Tuesday, June 22, 2010

Focus!

Focus Group
Cheer Up Charlie's, 6/19

How do I choose which bands to go see? Sometimes it's totally random -- Anna and I get bored and we check the listings to see what looks cheap and interesting. There can be slightly more planning involved. If I hear something good online or off a CD I try to make a note to go check the band out live and make sure they're legit. This doesn't always work out exactly right. Bands make it harder than it should be sometimes. There are a few venues in town that I have no interest in ever going to again (Trophy's), and there are some other joints that insist on charging a cover for a collection of bands thrown together at random (Red-Eyed Fly). Whether you're new or old to the scene, don't get myopic and fixate on downtown. Play north, east, south, and San Marcos and play free shows. For heaven's sake.

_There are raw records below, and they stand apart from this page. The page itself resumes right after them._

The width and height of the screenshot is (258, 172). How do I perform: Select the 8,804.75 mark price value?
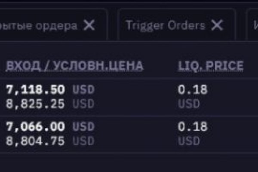[x=36, y=141]
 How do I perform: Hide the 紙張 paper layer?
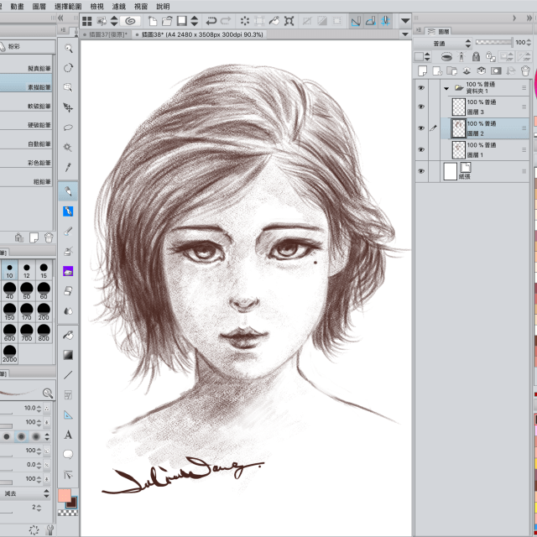pos(421,171)
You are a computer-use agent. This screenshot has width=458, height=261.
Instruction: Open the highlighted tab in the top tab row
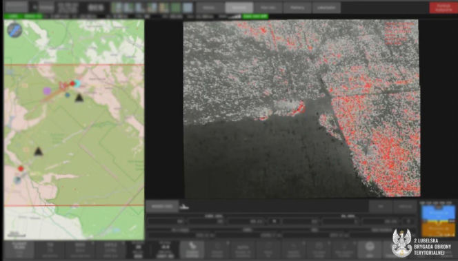point(239,8)
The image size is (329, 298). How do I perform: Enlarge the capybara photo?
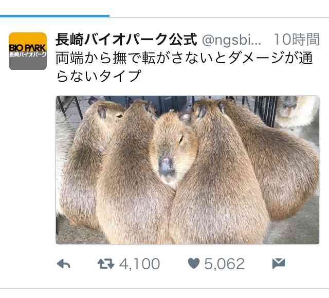(x=188, y=170)
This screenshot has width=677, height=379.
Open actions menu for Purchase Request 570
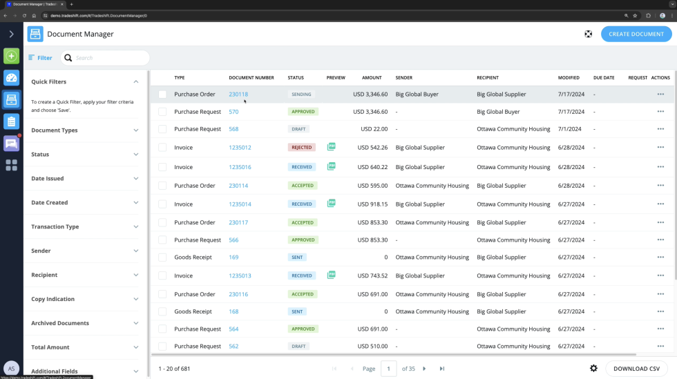(x=660, y=112)
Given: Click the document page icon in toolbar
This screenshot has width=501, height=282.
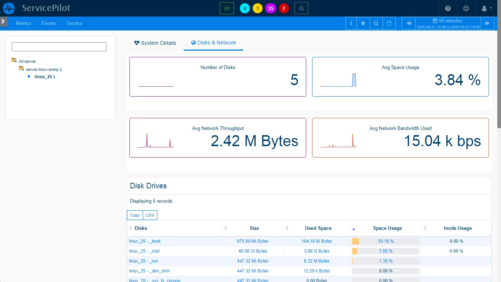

If I haven't seen your band yet, it might not be because I don't think there's any hope you are good. It might just be because you're not using enough of your imagination and your networking skills when it comes to setting up gigs. This is Austin -- even on the weekends, more often than not, there are free concerts with multiple good acts featured going on. If you can't find a venue that doesn't charge a cover and two or three other bands that you yourself would be happy to stand and watch for a whole set with whom to play, you flat-out aren't looking hard enough.

And another good way to get me to come to your show is to invite me. Focus Group used the direct approach, and I'm glad of it. I think the band is really original and exciting, and that's all coming from the live show. If I'd written about them first having only heard their recordings, I probably would have undersold them pretty dramatically. Their new EP Unicornography is interesting but flawed -- the pieces once introduced just kind of sit there and buzz. The music is composed, but there's a lot going on in the same rhythmic space. As recorded, the band has a lot of energy but no center. Absent any fixed point around which all the competing figures can build, a lot of it sounds likes noodling.

From the top down the many layers of imprecisely joined guitar, keyboard, bass, trombone, and MPC noises seem chaotic and random. Focus Group have a cheerful indifference to rounding off the edges of any one player's particular style. Rather than dictated changes by the whole group, each instrument continues chipping away in its own space. The sampler player follows the beat like an electronic musician, the bassist/guitarists are off somewhere slightly different listening to instrumental/"post-rock" in their heads, and the keyboards have a third, jazzier feel. To see them live, it's clear how closely written the pieces are -- the individual guitar and keyboard figures are recognizable right away. What really doesn't translate on to CD is how well all of these building blocks are stacked together.

This music which appears to have no center on CD achieves an entirely different character live. Possibly because they're smart, maybe because they're superior listeners, certainly because they're good musicians it's clear where the main groove is when the Group starts playing. Even though many busy parts layer over it as the songs develop that central big thrust doesn't get obscured the way it does on Unicornography. The same guitar parts that seem like noodling on the record sound just right between the middle and the back of the live mix.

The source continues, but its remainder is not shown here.